The Lord instructed Joshua (Josh 4:1-8) to select representative men, one for each tribe. They were to remove twelve stones from the river bed “from the place where the priests’ feet stood firm.” They were to be piled up as a cairn at Gilgal, their first overnight stop in the land. They were designed to evoke the following question from future generations of Israelites: “What do these stones mean to you?” (v 6), stones everyone could see.

God Himself provided the answer: “Then you shall answer them that the waters of the Jordan were cut off before the ark of the covenant of the Lord; when it crossed over the Jordan, the waters of the Jordan were cut off. And these stones shall be for a memorial to the children of Israel forever.” In other words, their life in the Land was the result of a supernatural act of the promise-keeping God. This supernatural act involved the Ark, with its Mercy Seat, somehow cutting off the waters of judgment and providing a way through where no other way could be found.

But there was another set of stones, not to be forgotten: “Then Joshua set up twelve stones in the midst of the Jordan, in the place where the feet of the priests who bore the ark of the covenant stood” (v 9). This was not the work of representative people, but of the Deliverer himself, the man whose name meant “O Lord, Save.” This was something he did on behalf of the people, and once the river flowed back, only the eye of faith could see them there.

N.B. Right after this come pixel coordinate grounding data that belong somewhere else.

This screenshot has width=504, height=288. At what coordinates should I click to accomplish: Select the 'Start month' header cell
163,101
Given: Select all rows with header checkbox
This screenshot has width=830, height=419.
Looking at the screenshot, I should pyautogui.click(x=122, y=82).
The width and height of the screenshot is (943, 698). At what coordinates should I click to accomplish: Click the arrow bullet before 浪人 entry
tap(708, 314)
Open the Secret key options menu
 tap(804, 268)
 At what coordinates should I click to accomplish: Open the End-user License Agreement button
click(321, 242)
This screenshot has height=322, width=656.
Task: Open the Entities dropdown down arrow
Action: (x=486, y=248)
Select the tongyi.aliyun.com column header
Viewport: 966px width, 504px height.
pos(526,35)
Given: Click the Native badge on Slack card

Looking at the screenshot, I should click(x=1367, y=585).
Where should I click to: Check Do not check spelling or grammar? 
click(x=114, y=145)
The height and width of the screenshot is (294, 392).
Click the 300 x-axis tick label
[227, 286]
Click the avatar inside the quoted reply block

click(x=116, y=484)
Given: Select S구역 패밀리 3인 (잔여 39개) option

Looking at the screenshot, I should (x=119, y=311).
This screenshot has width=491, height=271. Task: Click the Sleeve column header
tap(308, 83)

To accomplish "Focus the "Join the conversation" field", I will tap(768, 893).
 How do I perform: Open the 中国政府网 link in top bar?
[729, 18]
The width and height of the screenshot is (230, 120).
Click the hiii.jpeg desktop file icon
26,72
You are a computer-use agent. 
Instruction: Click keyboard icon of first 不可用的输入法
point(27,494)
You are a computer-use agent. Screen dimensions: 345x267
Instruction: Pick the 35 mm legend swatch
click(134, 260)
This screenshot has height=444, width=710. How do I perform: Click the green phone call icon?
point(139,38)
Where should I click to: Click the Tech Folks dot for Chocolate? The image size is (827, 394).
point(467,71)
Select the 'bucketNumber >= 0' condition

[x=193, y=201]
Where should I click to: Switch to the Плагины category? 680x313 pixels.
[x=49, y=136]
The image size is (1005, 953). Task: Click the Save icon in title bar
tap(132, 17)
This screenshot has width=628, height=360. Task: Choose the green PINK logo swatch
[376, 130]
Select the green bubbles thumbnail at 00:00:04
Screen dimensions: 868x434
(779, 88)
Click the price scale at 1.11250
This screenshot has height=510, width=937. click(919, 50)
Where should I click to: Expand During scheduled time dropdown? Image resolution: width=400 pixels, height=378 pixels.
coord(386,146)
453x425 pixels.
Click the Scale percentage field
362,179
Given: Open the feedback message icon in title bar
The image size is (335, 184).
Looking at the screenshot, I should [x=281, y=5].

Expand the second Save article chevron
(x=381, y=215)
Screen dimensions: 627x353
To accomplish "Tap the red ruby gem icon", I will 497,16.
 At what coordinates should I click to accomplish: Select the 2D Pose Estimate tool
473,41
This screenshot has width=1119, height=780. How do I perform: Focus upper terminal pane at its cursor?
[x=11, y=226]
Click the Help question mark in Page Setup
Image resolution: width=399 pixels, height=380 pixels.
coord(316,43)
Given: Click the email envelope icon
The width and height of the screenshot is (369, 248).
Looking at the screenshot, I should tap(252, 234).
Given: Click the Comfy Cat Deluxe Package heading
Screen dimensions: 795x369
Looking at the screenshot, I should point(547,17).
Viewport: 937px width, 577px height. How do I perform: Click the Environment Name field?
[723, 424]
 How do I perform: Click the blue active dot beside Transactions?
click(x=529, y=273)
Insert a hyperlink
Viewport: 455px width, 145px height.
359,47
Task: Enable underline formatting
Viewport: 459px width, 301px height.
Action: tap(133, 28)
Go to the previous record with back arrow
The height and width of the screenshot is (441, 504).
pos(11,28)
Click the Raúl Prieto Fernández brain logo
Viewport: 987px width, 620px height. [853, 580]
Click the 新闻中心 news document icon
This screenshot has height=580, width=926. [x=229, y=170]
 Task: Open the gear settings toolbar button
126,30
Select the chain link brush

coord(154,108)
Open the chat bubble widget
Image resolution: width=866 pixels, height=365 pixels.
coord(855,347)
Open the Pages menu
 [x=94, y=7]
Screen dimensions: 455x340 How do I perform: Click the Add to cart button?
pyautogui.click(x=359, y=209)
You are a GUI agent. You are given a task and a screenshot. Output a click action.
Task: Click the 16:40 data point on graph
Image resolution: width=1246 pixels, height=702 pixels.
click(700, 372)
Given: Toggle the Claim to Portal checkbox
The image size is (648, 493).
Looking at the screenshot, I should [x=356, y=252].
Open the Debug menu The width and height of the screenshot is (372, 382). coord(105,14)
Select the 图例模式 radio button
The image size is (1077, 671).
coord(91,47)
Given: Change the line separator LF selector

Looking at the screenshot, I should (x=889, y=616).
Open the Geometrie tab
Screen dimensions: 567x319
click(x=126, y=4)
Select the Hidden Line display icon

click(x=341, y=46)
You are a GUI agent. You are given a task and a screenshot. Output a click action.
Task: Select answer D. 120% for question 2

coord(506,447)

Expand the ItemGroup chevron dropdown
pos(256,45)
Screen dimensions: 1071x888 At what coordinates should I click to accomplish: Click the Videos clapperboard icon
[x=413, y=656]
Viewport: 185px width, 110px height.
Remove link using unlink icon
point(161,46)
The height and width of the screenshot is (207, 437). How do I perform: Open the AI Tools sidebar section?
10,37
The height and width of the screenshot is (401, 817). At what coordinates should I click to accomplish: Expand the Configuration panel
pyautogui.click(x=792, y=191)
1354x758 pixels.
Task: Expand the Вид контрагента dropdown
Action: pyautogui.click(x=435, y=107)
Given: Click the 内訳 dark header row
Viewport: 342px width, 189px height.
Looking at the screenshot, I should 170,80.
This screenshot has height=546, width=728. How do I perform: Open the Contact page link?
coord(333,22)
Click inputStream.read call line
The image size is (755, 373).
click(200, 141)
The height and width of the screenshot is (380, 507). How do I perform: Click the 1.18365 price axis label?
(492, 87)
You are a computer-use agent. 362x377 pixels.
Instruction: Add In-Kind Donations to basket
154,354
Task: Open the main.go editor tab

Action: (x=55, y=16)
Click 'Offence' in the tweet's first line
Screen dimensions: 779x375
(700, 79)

Could we not write over the stones in the river: “I am crucified with Christ” and over the pile at Gilgal, “nevertheless I live”? Your workmates and neighbors have no idea what the first statement means, for it is imperceptible except by faith. But they can see your supernatural life and ask you for “a reason of the hope that is in you” (1 Pet 3:15).

Whether By Life or Death

Now back to our Corinthian passage. When you meet a believer who exudes the beauty of Christ, what is it that impresses you? I daresay it is the measure in which they have entered into the death of Christ. This means nothing to the unbeliever, but everything to the believer. Who but a believer would appreciate the following: “that I may know Him and the power of His resurrection, and the fellowship of His sufferings, being conformed to His death” (Phil 3:10)? See also Gal 5:24; 6:14.

And what does the unbeliever sense in the presence of a believer? It is the life of Christ in us. As Paul says in the same epistle: “For we who live are always delivered to death for Jesus’ sake, that the life of Jesus also may be manifested in our mortal flesh” (2 Cor 4:11). This, of course, is in the context of our fragile clay vessels carrying the treasure of the divine light of the gospel to a dark and dying world. It is “the life of Jesus” that shines out to illuminate them with Christ Himself.

Why the words “death unto death” and “life unto life”? Because this should be the effect. To those who are saved, every contact with the people of God should spur us on to enter more fully into that death from which flows all our blessings. It is Mary laying her glory at Jesus’ feet. It is Paul beseeching us to place our all on the altar in Romans 12:1. Or Peter reminding us that Christ “Himself bore our sins in His own body on the tree, that we, having died to sins, might live for righteousness” (1 Pet 2:24). And every interaction with those still lost should bring before them the manifestation of His life by us. “Let the beauty of the Lord our God be upon us, and establish the work of our hands for us” (Ps 90:17).